Esta noite eu também quero sangue.
BUCK-TICK - ROMANCE


          - Imai-san?
          A voz agradável e educada da recepcionista chegou aos ouvidos do caixa depois do que lhe pareceu um século, assustando o pobre homem mais do que deveria. A atendente sorriu de uma forma naturalmente gentil, indicando uma porta de madeira ao seu lado direito com o braço:
          - O doutor vai atendê-lo agora, Imai-san. Pode entrar, por favor.
          - Aa, arigatou.
          Ele se levantou devagar do sofá, testando a sua capacidade de se sustentar sobre as próprias pernas. Quando pareceu que ele iria conseguir caminhar até o escritório do psiquiatra, ele finalmente deu passos pequenos e hesitantes na direção da porta apontada pela moça, esboçando um fraco sorriso na sua direção enquanto procurava se esquivar de todo e qualquer espelho. Imai estava positivamente traumatizado depois de ter conversado com seu próprio reflexo em lugares inusitados, incluindo madeira bem polidas e poças d'água.
          Ele estava ficando louco. E resolveu tomar providências a respeito.
          Ele abriu a porta e observou o interior do consultório, seus olhos vasculhando o ambiente em busca de normalidade, familiaridade e sobretudo segurança. Sem detectar nada que pudesse lhe causar uma repentina crise de pânico por se ver refletido em qualquer superfície, Imai entrou suavemente na sala, fechando a porta atrás de si e esperando que o médico aparecesse enquanto ele andava até um divã de couro marrom, colocado no meio do consultório e bem ao lado de uma linda poltrona.

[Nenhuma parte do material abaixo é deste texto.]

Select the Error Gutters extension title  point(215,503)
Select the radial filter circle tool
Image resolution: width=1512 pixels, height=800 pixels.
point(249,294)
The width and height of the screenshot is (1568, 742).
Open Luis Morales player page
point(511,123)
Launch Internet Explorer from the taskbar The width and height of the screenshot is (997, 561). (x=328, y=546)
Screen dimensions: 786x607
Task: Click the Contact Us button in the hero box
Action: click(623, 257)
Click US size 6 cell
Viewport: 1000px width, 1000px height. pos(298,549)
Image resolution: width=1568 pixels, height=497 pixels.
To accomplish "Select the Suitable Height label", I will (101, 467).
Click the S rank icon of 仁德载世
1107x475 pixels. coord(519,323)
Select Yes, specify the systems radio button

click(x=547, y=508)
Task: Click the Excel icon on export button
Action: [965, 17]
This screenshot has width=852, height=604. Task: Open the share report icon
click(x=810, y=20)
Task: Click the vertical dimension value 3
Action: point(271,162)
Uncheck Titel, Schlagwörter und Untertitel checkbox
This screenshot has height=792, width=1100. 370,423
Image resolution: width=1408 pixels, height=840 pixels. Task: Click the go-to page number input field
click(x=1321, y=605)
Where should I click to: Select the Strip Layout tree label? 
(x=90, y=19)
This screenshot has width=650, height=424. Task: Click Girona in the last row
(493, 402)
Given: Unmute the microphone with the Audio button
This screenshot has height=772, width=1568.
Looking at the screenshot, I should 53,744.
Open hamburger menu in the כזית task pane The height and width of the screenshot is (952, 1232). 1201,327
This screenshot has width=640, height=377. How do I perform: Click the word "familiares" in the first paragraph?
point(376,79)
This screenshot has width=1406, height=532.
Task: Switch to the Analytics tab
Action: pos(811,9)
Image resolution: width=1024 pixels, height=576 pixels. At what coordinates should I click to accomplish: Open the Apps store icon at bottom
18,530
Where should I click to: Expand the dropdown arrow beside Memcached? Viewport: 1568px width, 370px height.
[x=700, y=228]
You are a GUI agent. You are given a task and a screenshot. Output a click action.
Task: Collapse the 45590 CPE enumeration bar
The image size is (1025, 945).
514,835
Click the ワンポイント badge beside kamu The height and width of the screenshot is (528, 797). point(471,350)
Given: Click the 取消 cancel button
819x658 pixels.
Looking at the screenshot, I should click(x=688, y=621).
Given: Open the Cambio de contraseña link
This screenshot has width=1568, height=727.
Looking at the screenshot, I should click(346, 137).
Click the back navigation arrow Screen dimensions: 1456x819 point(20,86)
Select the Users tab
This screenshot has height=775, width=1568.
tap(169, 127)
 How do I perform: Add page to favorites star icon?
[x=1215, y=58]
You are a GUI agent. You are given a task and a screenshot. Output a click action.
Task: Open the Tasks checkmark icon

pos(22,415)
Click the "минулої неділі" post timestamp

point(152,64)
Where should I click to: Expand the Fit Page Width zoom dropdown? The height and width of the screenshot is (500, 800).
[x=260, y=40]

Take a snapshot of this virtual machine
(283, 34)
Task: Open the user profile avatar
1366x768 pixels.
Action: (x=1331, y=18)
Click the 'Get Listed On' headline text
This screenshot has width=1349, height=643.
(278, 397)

          - Imai-san? - a voz pausada veio de algum lugar atrás do caixa, que imediatamente se virou para encontrar o psiquiatra sorrindo para ele, os óculos equilibrados na ponta do nariz e os dedos da mão esquerda segurando firmemente um caderno de capa dura e escura - Muito prazer, meu nome é Higuchi Yutaka. Queira se sentar, por favor.
          O atormentado homem concordou com a cabeça em silêncio, esboçando o fantasma de um sorriso enquanto ocupava o divã que ele havia observado com curiosidade mais cedo. O médico reivindicou a poltrona vistosa ao lado para si, mudando a posição das suas pernas assim que sentou para apoiar o caderno sobre elas, abrindo uma folha em branco e rabiscando o nome do seu novo paciente com uma caneta que retirara do bolso.
          Imai engoliu em seco, entrelaçando os dedos das mãos que repousavam sobre a sua barriga; ele se sentia aterrorizado, desorientado e... Louco. Ele havia tentado negar todas as visões, memórias e sensações que pareciam dominá-lo sem aviso durante vários momentos do dia, mas sem sucesso. A única opção que lhe restava, por mais sombria que fosse, era a constatação de que ele era clinicamente insano; pelo menos isso explicaria tudo e era exatamente de motivos e explicações que ele precisava no momento.
          Ele queria que seu mundo voltasse a ser normal, nem que para isso ele tivesse de ser um louco convencional.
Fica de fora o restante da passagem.